The Board of Directors has constituted certain committees to effectively manage the operations of PSPC. The following committees assist the board in carrying out its role and responsibilities:
Chairman: Carlos R. Alindada, CPA
Members: Hyun Chul Lee
The Audit Committee must be composed of at least three (3) directors, who preferably must have accounting and finance backgrounds, one of whom must be an independent director and another with audit experience. The independent director chairs the Audit Committee.
The committee’s duties and responsibilities include, but are not limited to, the following:
a. Assisting the Board in the performance of its oversight responsibility for the financial reporting process, system of internal control, audit process, and monitoring of compliance with applicable laws, rules and regulations.
b. Providing oversight over Management’s activities in managing credit, market, liquidity, operational, legal and other risks of the Company; and
c. Performing oversight functions over the Company’s internal and external auditors.
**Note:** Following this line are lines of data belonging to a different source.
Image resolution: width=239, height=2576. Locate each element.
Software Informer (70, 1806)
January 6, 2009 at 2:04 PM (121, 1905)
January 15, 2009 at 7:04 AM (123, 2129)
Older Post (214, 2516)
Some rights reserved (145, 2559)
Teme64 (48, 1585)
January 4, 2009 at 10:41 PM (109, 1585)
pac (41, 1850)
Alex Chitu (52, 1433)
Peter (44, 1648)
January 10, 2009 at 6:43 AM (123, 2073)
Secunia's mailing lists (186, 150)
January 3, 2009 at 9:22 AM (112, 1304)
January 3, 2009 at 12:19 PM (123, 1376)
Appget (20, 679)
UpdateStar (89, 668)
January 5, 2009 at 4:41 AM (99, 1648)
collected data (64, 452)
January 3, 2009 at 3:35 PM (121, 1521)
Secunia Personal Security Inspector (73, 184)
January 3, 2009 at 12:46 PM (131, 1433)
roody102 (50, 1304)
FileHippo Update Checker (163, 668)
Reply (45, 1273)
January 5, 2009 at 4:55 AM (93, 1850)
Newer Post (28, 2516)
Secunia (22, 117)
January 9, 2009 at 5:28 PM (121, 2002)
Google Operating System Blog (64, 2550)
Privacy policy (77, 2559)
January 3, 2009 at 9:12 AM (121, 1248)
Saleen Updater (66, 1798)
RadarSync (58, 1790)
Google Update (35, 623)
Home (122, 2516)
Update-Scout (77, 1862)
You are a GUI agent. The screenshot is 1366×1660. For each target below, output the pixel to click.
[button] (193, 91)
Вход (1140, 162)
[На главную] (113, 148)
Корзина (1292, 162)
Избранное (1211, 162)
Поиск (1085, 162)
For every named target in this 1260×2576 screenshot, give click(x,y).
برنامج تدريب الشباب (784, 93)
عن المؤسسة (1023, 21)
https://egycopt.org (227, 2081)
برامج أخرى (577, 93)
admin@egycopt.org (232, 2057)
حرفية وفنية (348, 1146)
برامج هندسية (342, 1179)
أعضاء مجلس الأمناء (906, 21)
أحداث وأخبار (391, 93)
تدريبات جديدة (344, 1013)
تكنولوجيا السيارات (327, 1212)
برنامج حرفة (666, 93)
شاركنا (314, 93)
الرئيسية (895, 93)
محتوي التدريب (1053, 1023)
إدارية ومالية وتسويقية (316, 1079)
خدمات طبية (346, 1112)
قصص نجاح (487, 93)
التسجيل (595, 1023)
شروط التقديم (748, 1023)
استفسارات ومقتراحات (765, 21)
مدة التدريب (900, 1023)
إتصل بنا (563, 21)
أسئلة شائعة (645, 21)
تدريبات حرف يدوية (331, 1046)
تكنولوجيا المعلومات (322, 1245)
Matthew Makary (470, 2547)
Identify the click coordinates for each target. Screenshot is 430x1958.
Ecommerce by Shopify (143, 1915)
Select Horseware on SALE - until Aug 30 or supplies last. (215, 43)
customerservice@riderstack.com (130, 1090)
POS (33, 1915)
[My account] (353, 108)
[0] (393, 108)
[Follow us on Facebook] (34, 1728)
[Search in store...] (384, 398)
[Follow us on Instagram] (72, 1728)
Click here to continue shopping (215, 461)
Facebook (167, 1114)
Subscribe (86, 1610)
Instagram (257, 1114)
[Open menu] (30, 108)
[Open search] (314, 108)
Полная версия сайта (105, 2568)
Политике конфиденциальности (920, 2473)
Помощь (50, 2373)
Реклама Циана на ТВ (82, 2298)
It should ensure that the internal and external auditors act independently from each other, and that both auditors are given unrestricted access to all records, properties and personnel to enable them to perform their respective audit functions.
Audit Committee Charter
Chairman: Byeongchun Lee
Members: Intae Hwang
Mary Delia G. Tomacruz
The Nomination Committee may be composed of at least three (3) members, one of whom must be an independent director. The committee’s duties and responsibilities include the review and evaluation of the qualifications of all persons nominated to the Board and other appointments that require Board approval and to assess the effectiveness of the Board’s processes and procedures in the election or replacement of directors.